▶ [Problem statement] Below are some entries. Work out how many of their lines hold the word "height", and write that number alone.
Material shown: Begin
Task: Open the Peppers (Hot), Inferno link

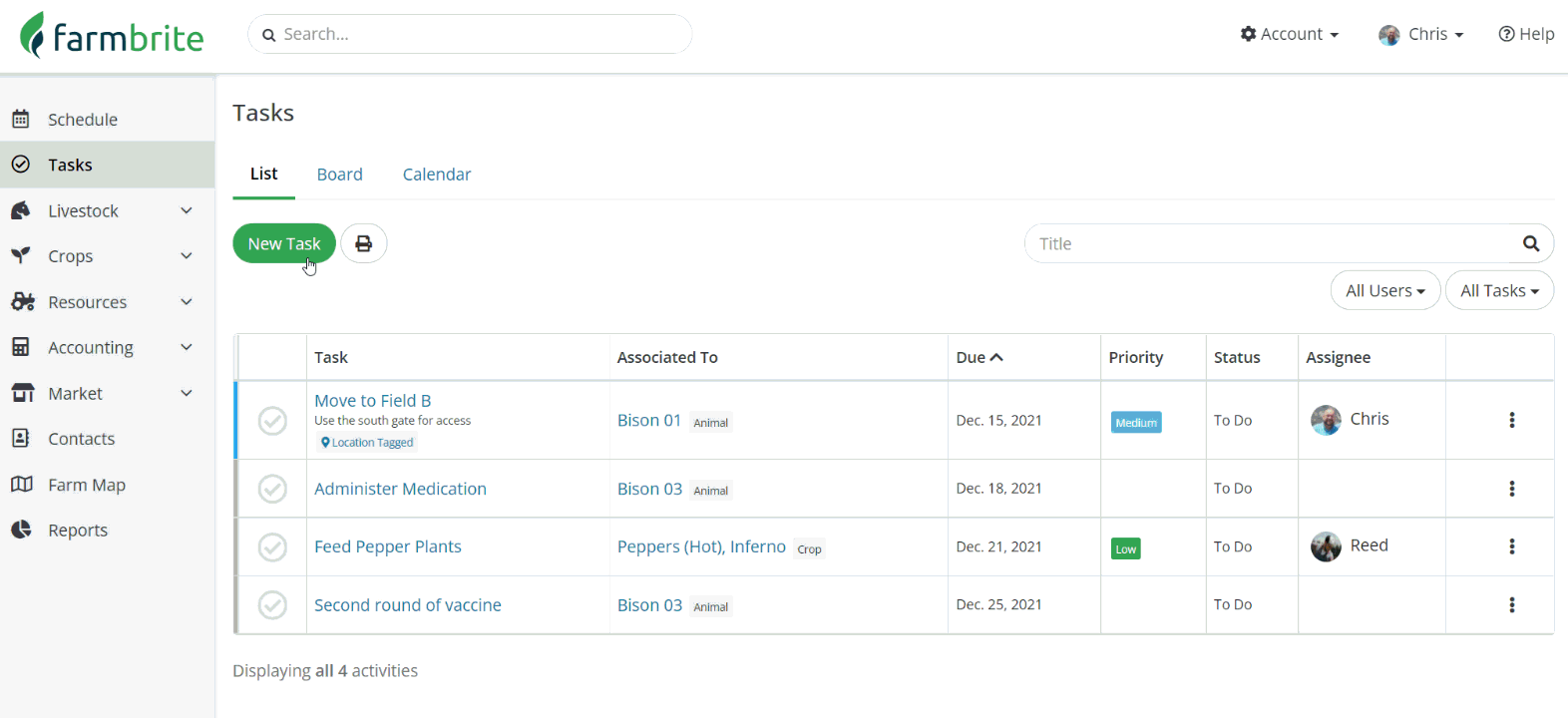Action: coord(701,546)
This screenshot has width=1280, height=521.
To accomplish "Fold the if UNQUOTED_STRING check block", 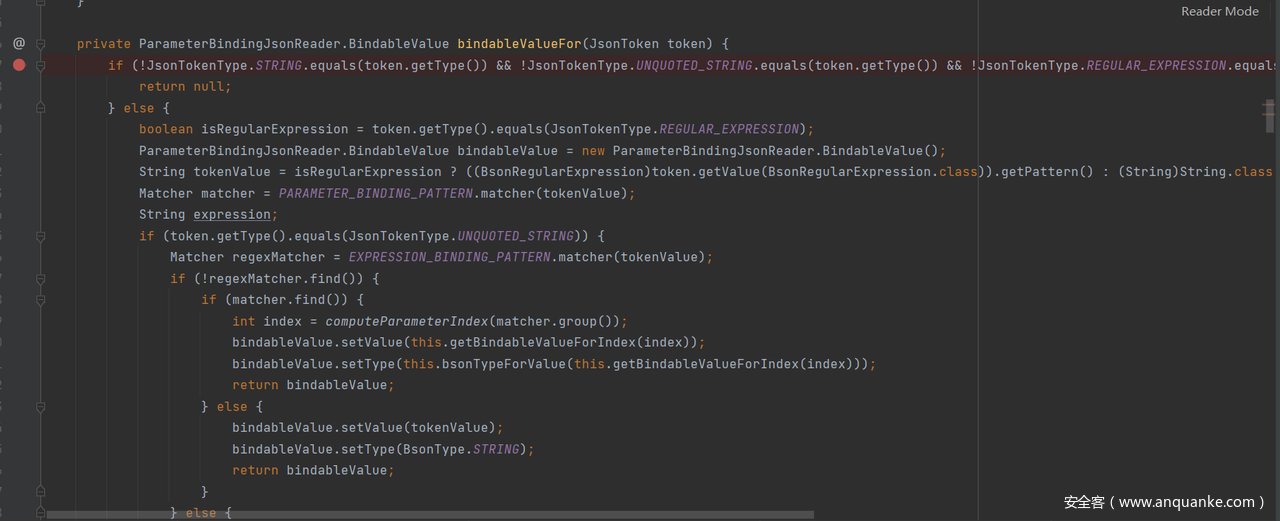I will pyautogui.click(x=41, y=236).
Material shown: End
Material shown: Begin
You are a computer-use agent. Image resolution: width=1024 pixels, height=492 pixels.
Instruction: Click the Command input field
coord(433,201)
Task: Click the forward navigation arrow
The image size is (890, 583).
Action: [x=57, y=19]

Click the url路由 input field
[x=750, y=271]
Material shown: End
Material shown: Begin
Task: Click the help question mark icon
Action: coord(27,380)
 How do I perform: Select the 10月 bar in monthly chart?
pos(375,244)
Material shown: End
▶ [Task response] 2